Skilling First Nations employees to enter workforce

Australian Training Works Group Pty Ltd (ATW) is providing training and employment opportunities for hundreds of Aboriginal and Torres Strait Islander people, many in remote locations, while supporting skill-gaps in Queensland businesses.

Its action in skilling up young and long-term unemployed job seekers, giving them a career path and enabling them to help Queensland businesses prosper, delivers the Queensland Government’s procurement approach of ‘Putting Queenslanders first’.

General Manager, Daijah Martens said ATW is a 100 percent Indigenous owned and managed Group Training Organisation in Queensland. It has offices in Cairns, and Brisbane.

Our trainees and apprentices work for host employers, while an RTO partnership facilitates accredited training.

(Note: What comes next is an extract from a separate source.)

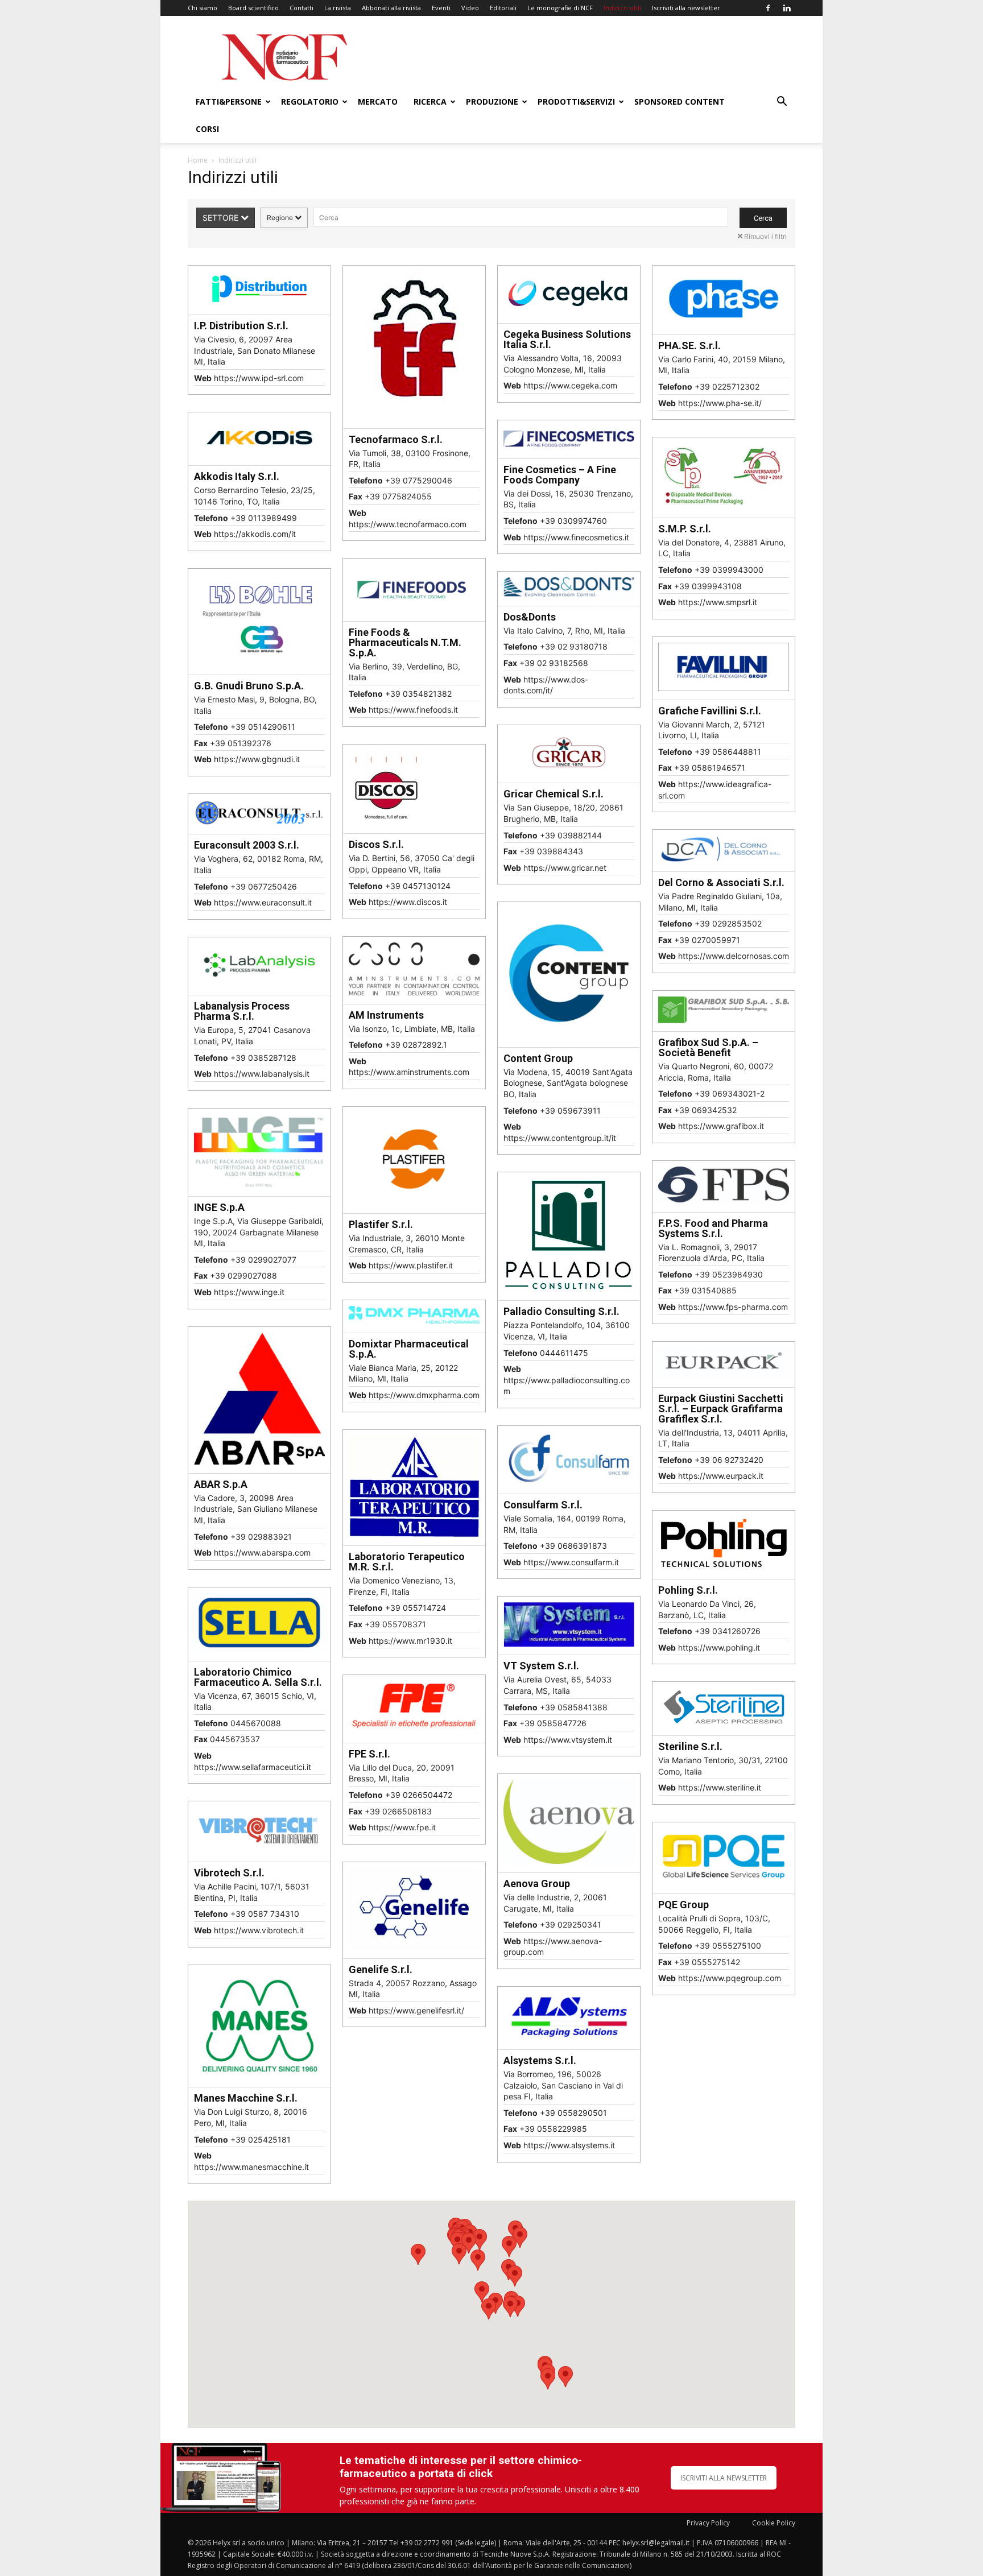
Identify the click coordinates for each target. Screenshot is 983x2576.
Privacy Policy (708, 2523)
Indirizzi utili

ATW provides a culturally appropriate ‘wrap around support model’ to aid with completion of training and retention, including an outreach service and working with Aboriginal and Torres Strait Islander support agencies.

“A young person is supported all the way through their apprenticeship,” Daijah said.

ATW has placed over 400 Aboriginal and Torres Strait Islander trainees and apprentices into different occupations, including within Queensland Government departments, tier 1 companies, and in geographically remote areas.

To help employers, ATW has expanded into a full-scope employment services company since establishment in 2016, providing labour hire, workforce planning for major projects and delivering non-accredited training such as pre-employment training programs to prepare job seekers for work.

“We’ve got job seekers on one side and employers on the other, and we do all of the background work to make sure that when we connect them, we get good outcomes in terms of retention”, Daijah said.

“The labour-hire is a great vehicle for re-engaging long-term unemployed people, particularly mature-aged people, in jobs.”

ATW’s success includes facilitating three pre-employment and pre-apprenticeship programs for First Nations job seekers who gained a Certificate 1 in Construction; mentoring 64 First Nations trainees for the Department of Housing. ATW is working closely with the Department to create further opportunities for traineeships and apprenticeships across Queensland.

Partnering with the Department of Youth Justice, Employment, Small Business and Training, ATW was instrumental in having a Certificate II in Indigenous Housing Repairs and Maintenance traineeship declared effective from July 2023. ATW is working with the Department of Housing to create traineeships in community in partnership with remote Aboriginal and Torres Strait Islander councils.

ATW has been working in collaboration with the Department of Housing finding host employers for displaced Wujal Wujal community members who were relocated to Cairns after the flood and traineeships with Council for community members returning to Wujal aiding the filling of employment gaps in community and building community capacity.

Apprentices, trainees and direct recruits have worked for both principal and sub-contractors on the Kidston Pumped Storage Hydro Project, while ATW is the preferred supplier for Indigenous employment as part of Genex Power’s Indigenous Engagement Strategy for the project.

ATW is also creating a training facility for First Nations peoples in Cairns to transition participants to real jobs in construction, renewable energy and Indigenous councils in remote Far North Queensland.

ATW is an exemplar of the Buy Queensland approach and putting Queenslanders first by providing local benefits through the creation of a pipeline of apprentices, trainees and other employees who are critically needed to address the gap in Indigenous employment and to deploy to projects creating positive local impact.